Manzano sentit des mains sur sa jambe.
« Laissez-moi voir ça. »
Ce n’est qu’alors qu’il éprouva de la douleur. Sa cuisse droite brûlait comme si on y enfonçait un fer rouge.
Berlin
« Il n’y a pas le plus faible indice », concéda le général de l’OTAN. Chacun des dix moniteurs dans la salle de réunion du centre de crise était divisé en quatre fenêtres : dans chacune, un visage. Il s’agissait des représentants de la plupart des chefs de gouvernement de l’Union européenne, ou de leurs ministres des Affaires étrangères, de six généraux de l’OTAN, depuis le quartier général de Bruxelles, et du président des États-Unis. Très certainement, devaient se trouver à leurs côtés la moitié de l’état-major et les officiels de la cellule de crise, comme c’était le cas à Berlin, songeait Michelsen.
« Cependant, l’ampleur de l’attaque, ainsi que les ressources qu’elle nécessite, indique clairement qu’un État est derrière tout ça, observa le général.
— Et qui se trouve en mesure de commettre un tel acte ? demanda le président américain.
— D’après nos évaluations, trois dizaines d’États ont développé au cours des années passées des capacités de cyber-attaques. On compte parmi eux nombre des pays touchés actuellement par le black-out : la France, la Grande-Bretagne, d’autres pays européens et les États-Unis. On ajoute à ces États Israël et le Japon.
— Qui soupçonne-t-on ?
— D’après nos informations, la Russie, la Chine, la Corée du Nord, l’Iran, le Pakistan, l’Inde et l’Afrique du Sud pourraient avoir de telles capacités.
— Je dirais que l’Inde et l’Afrique du Sud sont nos alliées, souligna le Premier ministre britannique.
— Diplomatiquement, de nombreux pays ont proposé leur aide aux pays touchés, y compris les États-Unis. Soit la quasi-totalité des États cités, exception faite de la Corée du Nord et de l’Iran.
— Tant que nous n’avons pas d’éléments plus précis concernant les commanditaires, nous devons nous concentrer sur la situation des populations, dit le chancelier allemand. L’attaque contre les États-Unis exige que nous coordonnions de nouveau l’aide internationale. Toute l’aide mobilisée par les États-Unis pour l’Europe sera dorénavant utilisée là-bas.

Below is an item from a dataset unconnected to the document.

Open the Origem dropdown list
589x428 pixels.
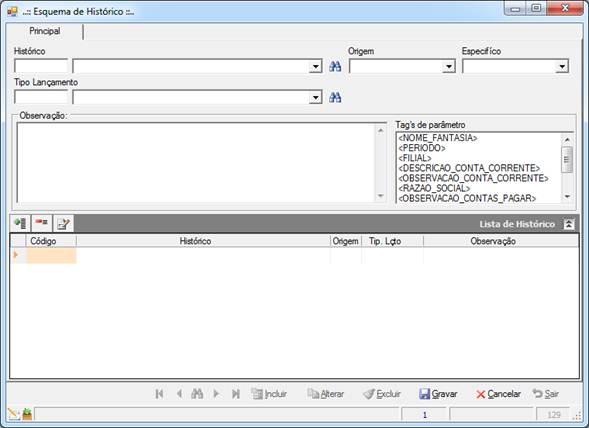click(449, 67)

— Il convient alors de savoir ce que nous faisons des autres propositions d’aide, s’immisça le président du Conseil italien. Allons-nous accepter l’aide russe ou chinoise tant que nous ne sommes pas certains que ces États n’ont rien à voir avec ces attaques ? Ils pourraient envoyer d’autres saboteurs parmi leur personnel. »
Est-il paranoïaque, se demanda Michelsen, ou alors est-ce moi qui ne comprends rien aux guerres modernes ? Nous devons accepter toute aide, d’où qu’elle vienne.
Le ministre de la Défense, également vice-chancelier, appuya sur le bouton désactivant le micro, afin que les autres participants à la visioconférence ne puissent l’entendre.